A crise diplomática entre Brasil e Estados Unidos atingiu um novo patamar com a revogação dos vistos diplomáticos de oito ministros do STF e seus familiares, incluindo o presidente da Corte, Luís Roberto Barroso, e o relator dos inquéritos contra Jair Bolsonaro, Alexandre de Moraes. A medida, anunciada em 18 de julho de 2025 pelo secretário de Estado americano Marco Rubio, foi interpretada como uma sanção simbólica contra o que Washington considera uma “caça às bruxas política” promovida pelo STF.
O risco nos aeroportos
A ausência de notificação oficial ao Itamaraty sobre a revogação dos vistos cria um vácuo diplomático perigoso. Segundo a jornalista Eliane Cantanhêde, familiares dos ministros — como esposas, filhos e netos — correm o risco de embarcar sem saber que seus vistos foram anulados, sendo barrados ou deportados ao chegarem aos EUA.
O que está por trás da medida
- A decisão americana foi motivada por ações judiciais do STF contra Bolsonaro, incluindo o uso de tornozeleira eletrônica e restrições de comunicação.
- O governo Trump acusa Moraes e seus aliados de violar direitos fundamentais, inclusive de cidadãos americanos, ao bloquear redes sociais como Rumble e Truth Social.

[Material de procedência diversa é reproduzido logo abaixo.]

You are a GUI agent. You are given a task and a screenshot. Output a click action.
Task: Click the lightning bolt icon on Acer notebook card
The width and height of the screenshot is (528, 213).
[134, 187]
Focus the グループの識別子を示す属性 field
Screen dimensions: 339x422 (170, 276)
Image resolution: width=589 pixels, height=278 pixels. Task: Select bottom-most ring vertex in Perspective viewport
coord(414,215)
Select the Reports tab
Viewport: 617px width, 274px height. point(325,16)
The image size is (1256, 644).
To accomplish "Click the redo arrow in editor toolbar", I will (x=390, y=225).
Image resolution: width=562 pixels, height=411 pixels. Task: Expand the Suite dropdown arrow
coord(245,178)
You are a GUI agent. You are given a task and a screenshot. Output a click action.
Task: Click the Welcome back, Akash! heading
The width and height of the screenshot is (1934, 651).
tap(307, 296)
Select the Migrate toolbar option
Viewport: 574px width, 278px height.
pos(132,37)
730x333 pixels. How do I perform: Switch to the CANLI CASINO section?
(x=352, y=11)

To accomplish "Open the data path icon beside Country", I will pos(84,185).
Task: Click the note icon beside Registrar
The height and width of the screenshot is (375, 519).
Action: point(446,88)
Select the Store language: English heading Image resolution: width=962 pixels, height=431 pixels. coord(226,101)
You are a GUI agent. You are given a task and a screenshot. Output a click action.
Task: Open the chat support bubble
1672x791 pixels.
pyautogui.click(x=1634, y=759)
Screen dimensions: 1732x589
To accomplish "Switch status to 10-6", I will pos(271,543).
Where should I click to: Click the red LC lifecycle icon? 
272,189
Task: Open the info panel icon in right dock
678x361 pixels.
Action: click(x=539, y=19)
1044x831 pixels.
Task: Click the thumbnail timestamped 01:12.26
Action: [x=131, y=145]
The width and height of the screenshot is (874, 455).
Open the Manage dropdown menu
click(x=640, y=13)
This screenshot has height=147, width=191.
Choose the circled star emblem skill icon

- A medida foi tomada sem aviso formal, o que reforça o caráter político e provocativo da ação.
Ministros afetados
Além de Moraes, os seguintes ministros tiveram seus vistos suspensos3:
- Luís Roberto Barroso
- Dias Toffoli
- Cristiano Zanin
- Flávio Dino
- Cármen Lúcia
- Edson Fachin
- Gilmar Mendes
Ministros André Mendonça, Nunes Marques e Luiz Fux ficaram de fora da sanção, por serem considerados mais alinhados ao bolsonarismo.
Repercussão e silêncio institucional
- O STF ainda não se pronunciou oficialmente sobre o episódio.
- O presidente Lula classificou a medida como uma afronta à soberania nacional.